Insider Series: Howie Tsui
Julia Cundari

As tea steeps in Howie Tsui’s backyard studio, I sit across from an illuminated screen looping fragments of his new animated works. Tsui has spent the past ten weeks working as the resident artist at Burrard Arts Foundation, but on this rainy day, it was fair to assume that a meeting space closer to home would be better suited. This scene is familiar to Tsui’s artistic practice; in recent years, he has taken a body of illustrations on paper and collaboratively translated them into fully-realized animated video.

Born in Hong Kong and raised in Lagos, Nigeria and Thunder Bay, Tsui is concerned with the fantasy genre of Mou Hap (武俠; Mandarin: Wuxia), a fascination he comes to as a result of watching martial arts films on cassette growing up; a type of media content that was banned in China from 1920 to 1970 (1). Fittingly, there are parallels between the politically charged narrative storytelling the genre grapples with and Retainers of Anarchy, Tsui’s 2017 solo exhibition at the Vancouver Art Gallery (also displayed at the Ottawa Art Gallery and on view soon at the Art Gallery of Greater Victoria). The exhibition included a 25-metre long screen which displayed a continuously looping fantastical world of animations, featuring several characters inspired by Mou Hap. Protagonists of these stories often acted as keystone symbols of opposition against authoritative bodies, an idea that Tsui continuously executes through his work.

A driving force behind Tsui’s process was viewing the large-scale animated work River of Wisdom, which is a reproduction of a famous Song Dynasty painting Qingming Shanghe Du (Along the River at the Qingming Festival) commissioned by the Chinese Central Government and produced by Crystal CG for the 2010 World Expo. While in Hong Kong in 2010, he was inspired by this work’s presentation of an “idealized image of a prosperous and harmonious society propagated by the Chinese state”(2), consequently inserting a dialogue of artistic resistance within a similar aesthetic space through creation of Retainers of Anarchy. Tsui intermeshes the spectacle of this work with deeply nuanced personal experience informed by social and political realities in present-day Hong Kong. In doing so, he produces counter-narratives that express notions of omnipresent diasporic and liminal experience.

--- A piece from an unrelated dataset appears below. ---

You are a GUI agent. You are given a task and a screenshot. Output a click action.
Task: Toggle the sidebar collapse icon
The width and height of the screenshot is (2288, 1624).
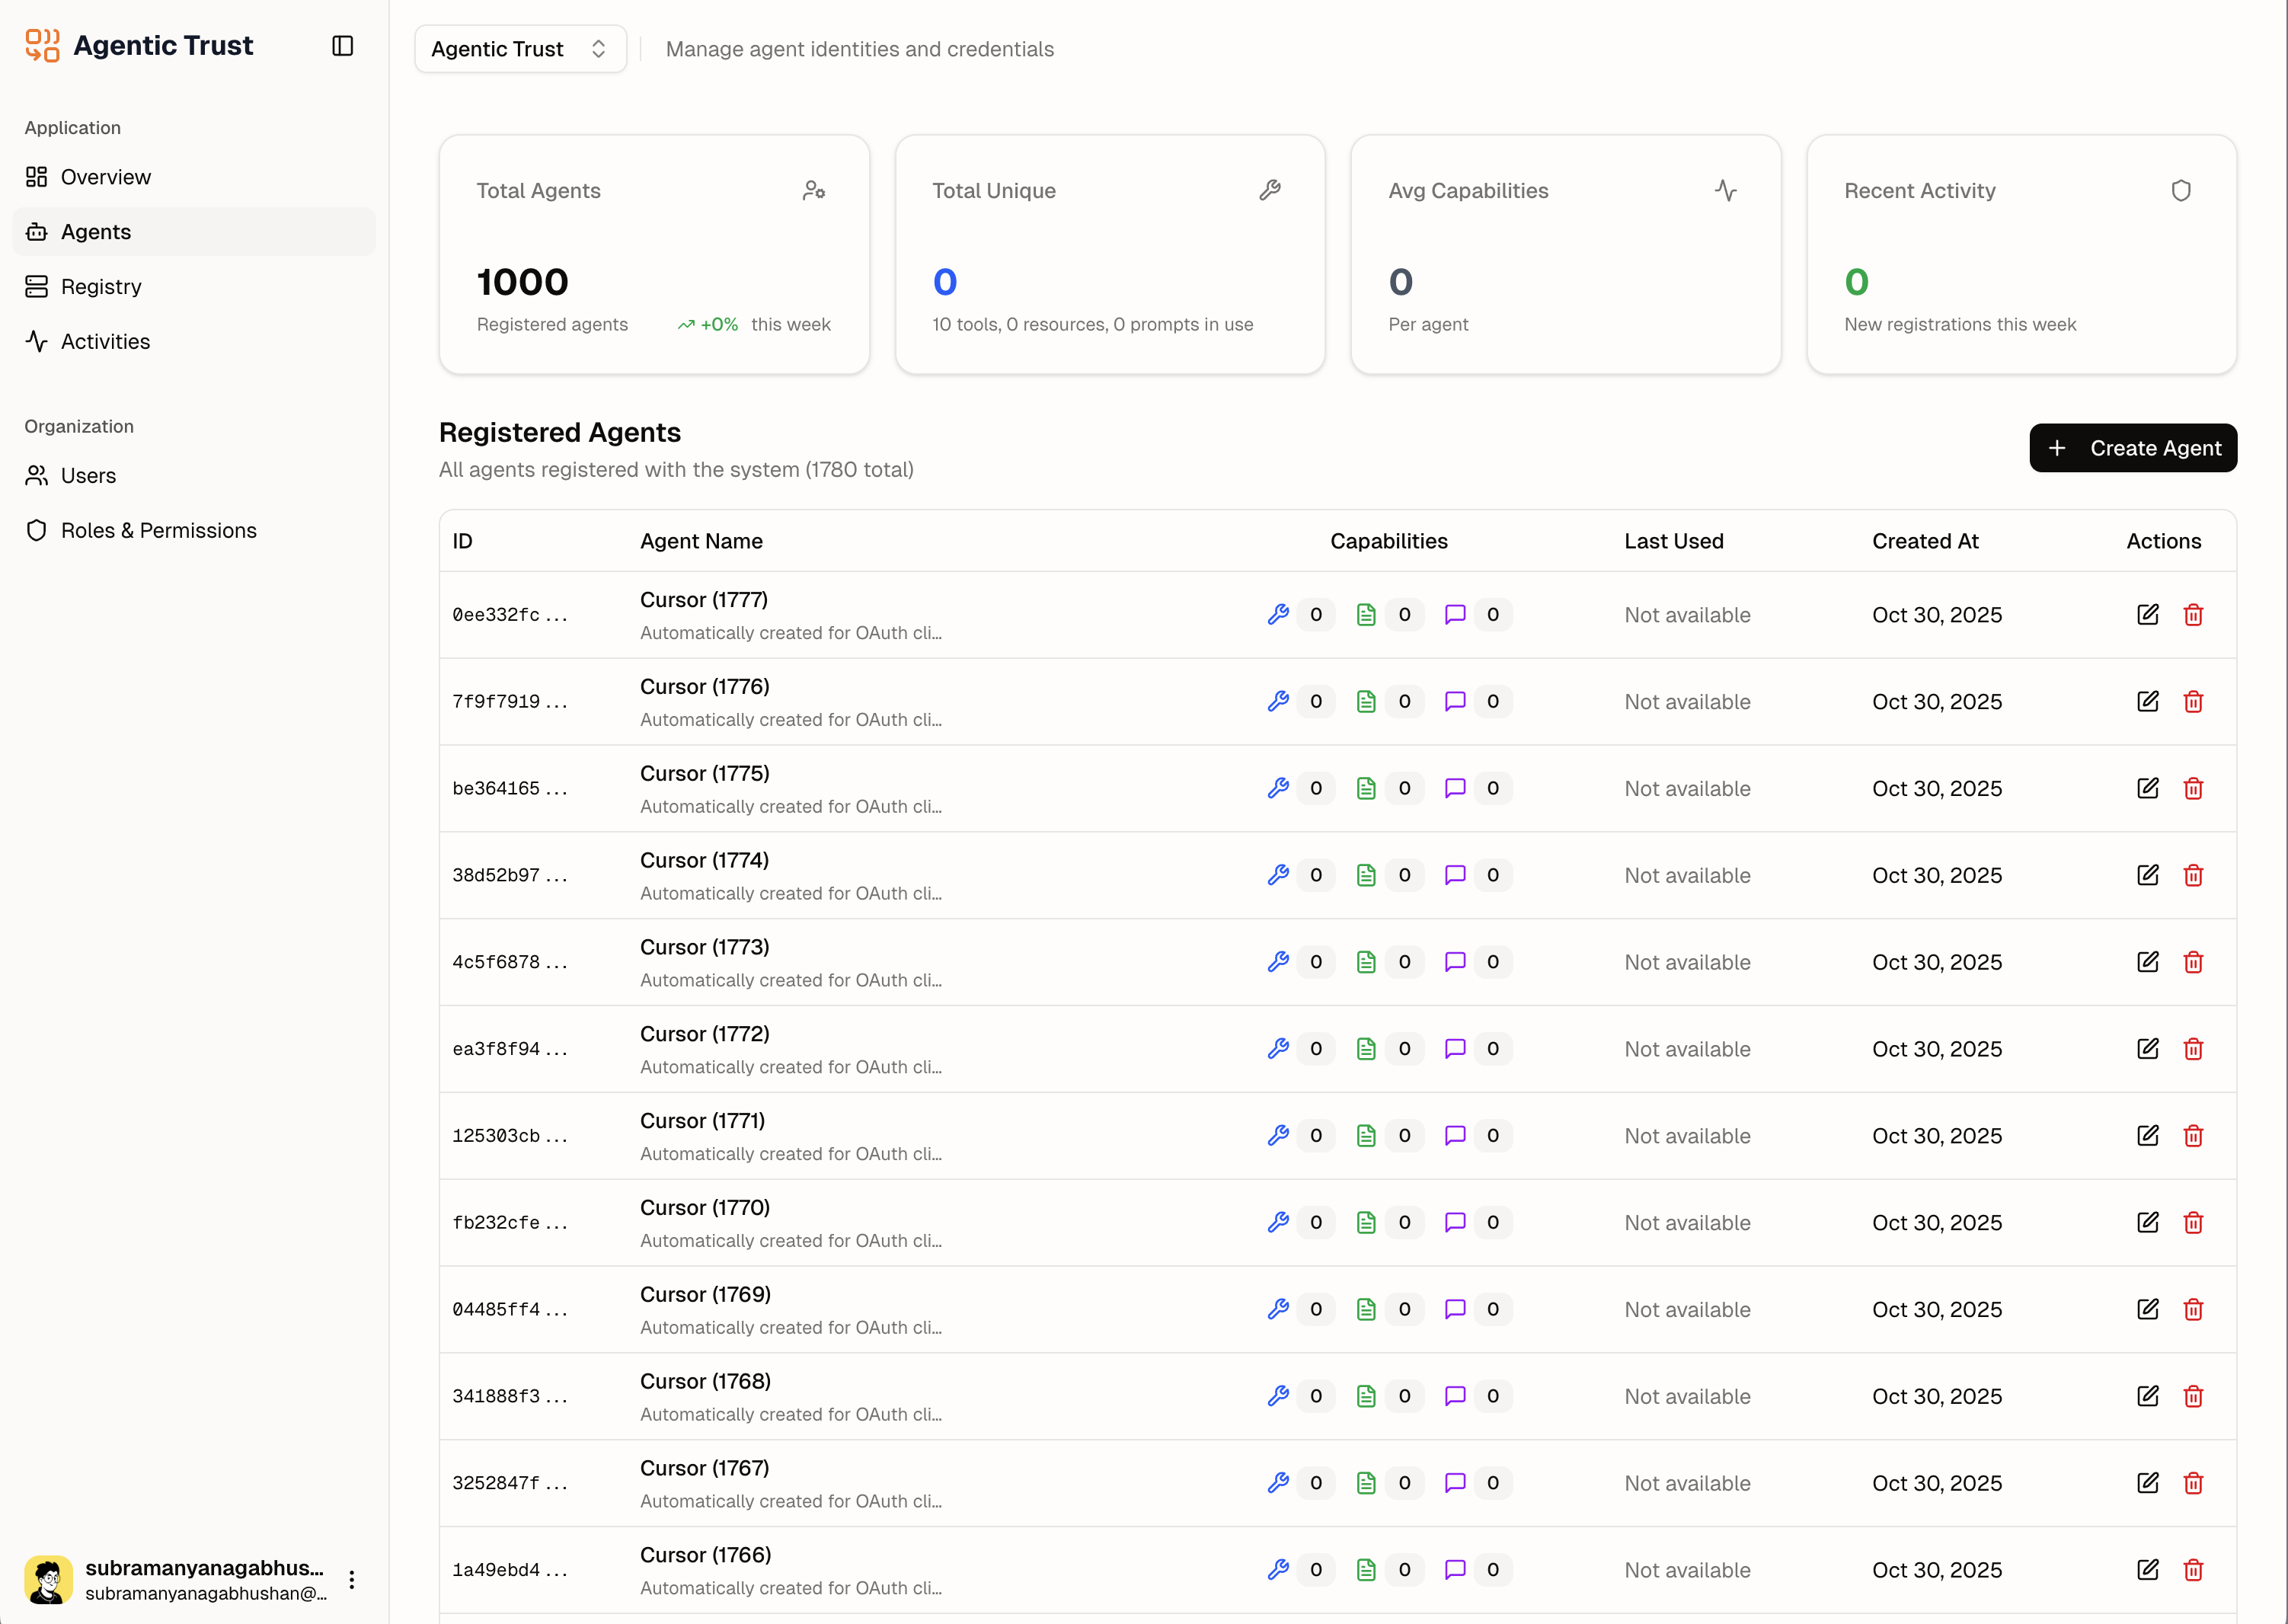pos(342,46)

Tsui has been confronted with various changes in pace and process from creating large-scale, collaborative works, to operating within different spatial possibilities of the BAF gallery. His upcoming exhibition, Parallax Chambers, continues to work with similar themes, with heavy influence from hand-painted Kung Fu film posters, an archive of imagery which delineates the global exportation of this genre of narratives and how it prevailed, both in community-based and domestic settings. Through exploring various facets of experiencing sacred texts and working with new mediums, such as goat parchment, Tsui has fostered a distinctly different inner dialogue, thus, a uniquely succinct body of work.
Please join us for the opening of Parallax Chambers at BAF Gallery, on January 10 from 7-11pm. The show will run until March 7, 2020.
(1) Bartels, Kathleen S. Badzak, Alexandra. Tupper, Jon. “Howie Tsui: Retainers of Anarchy”. Foreword. Pg 5. Web. Accessed 11 Dec 2019.
(2)Ming Wai Jim, Alice. “When Worlds Meet: Howie Tsui’s Retainers of Anarchy” Pg 28. Web. Accessed 11 Dec 2019.